0714-beckhamŻyjemy w przedziwnych czasach. Wirtulana rzeczywistość XXI wieku kreuje nowego człowieka. Jak go nazwać? … może “homo universalis”, może inaczej? Nie wiem. Globalizm wszakże chce zuinifikować wszystkich, no może z małymi wyjątkami. Dzisiaj jedynie artyści i sportowcy wyróżniają się ponad przeciętność, ale to tylko chwilowa i złudna sława. Odmienny jest też “metrosexual man”. Któż to? Nowe objawienie XXI wieku? Ktoś specjalny, odminenny? Może i tak!!!

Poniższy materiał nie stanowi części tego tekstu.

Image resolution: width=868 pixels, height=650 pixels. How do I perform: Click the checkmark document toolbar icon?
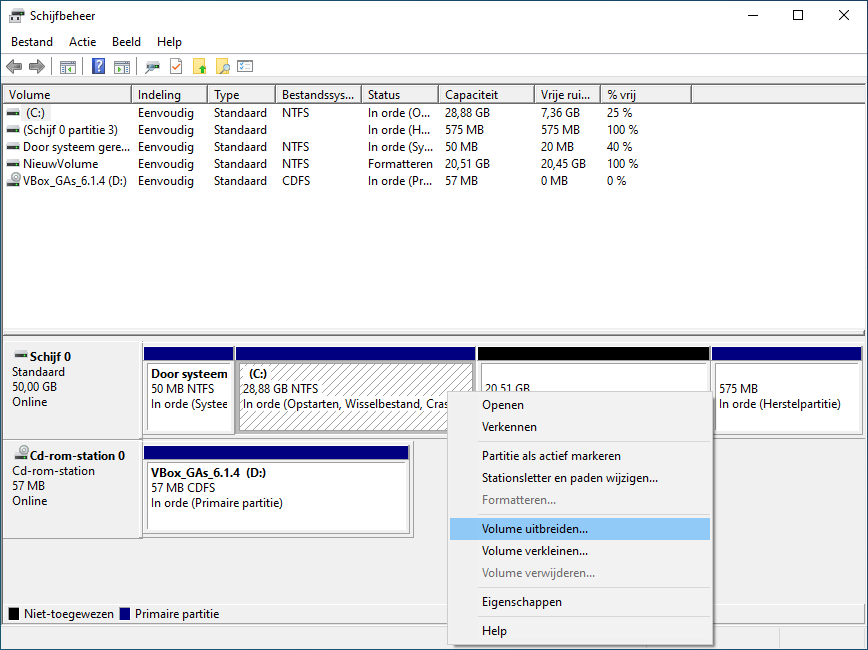176,67
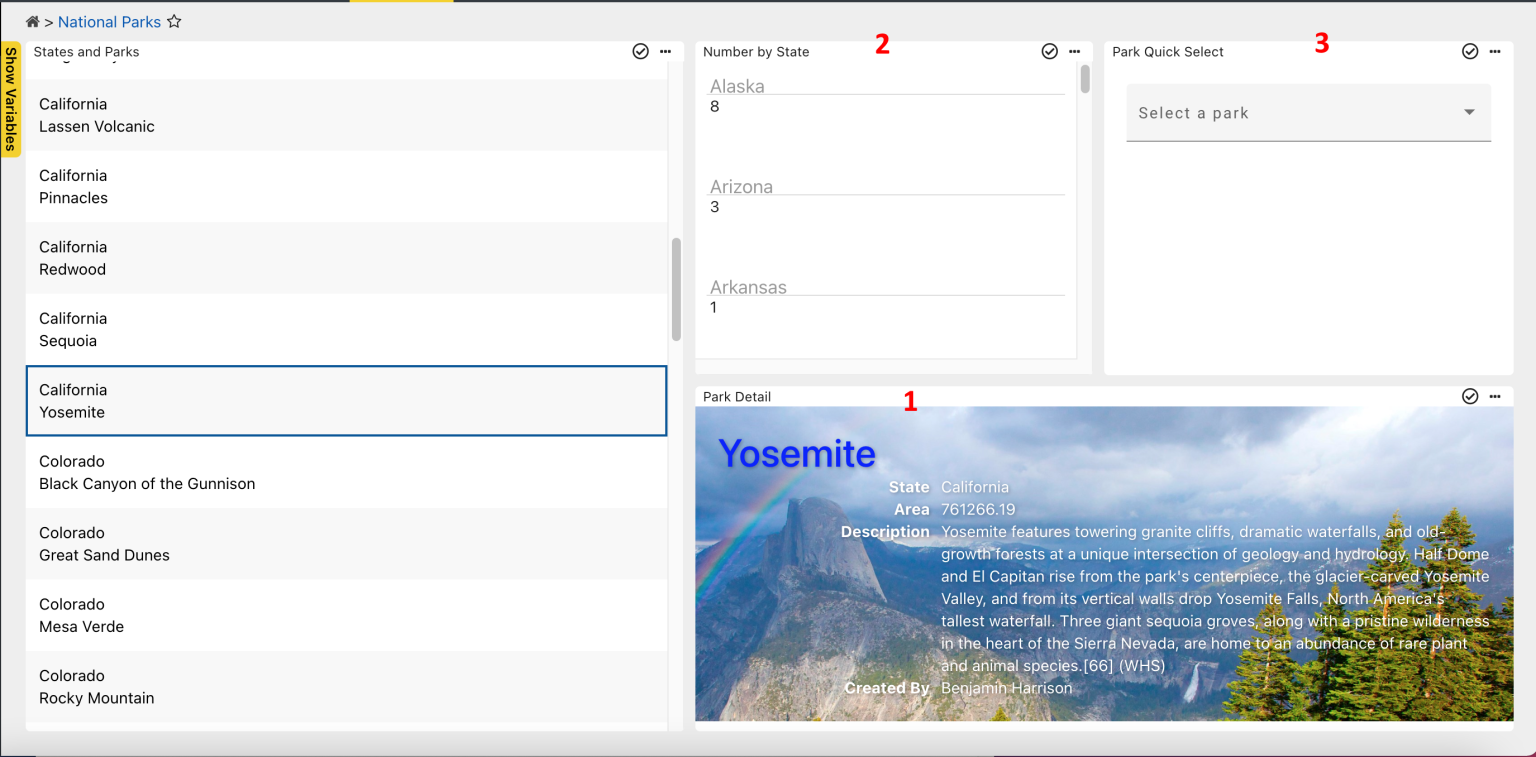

Metroseksulny Adonis naszych czasów to bogaty i wykształcony mieszkaniec wielkiej metropolii. To pasjonat życia, mężczyzna bardzo zadbany, “bon vivant” cieszący się życiem, dobrze ubrany, wysportowany. Chciałoby się rzec… supermen, ale niezupełnie do końca. Mężczyzna dzisiejszy coraz bardziej staje się łagodny. Złośliwi twierdzą, że mężczyźni się femininizują, kobiety maskulinizują. To prawda. Dzisiejszy mężczyzna jest odmienny, bardziej delikatny, wrażliwy, nie wstydzi się swoich uczuć. Dobrze wygląda, jest zadbany.  Dawny “macho man”, supermen, brutalny i silny, nie uzewnętrzniający swoich uczuć, zdaje się zanikać.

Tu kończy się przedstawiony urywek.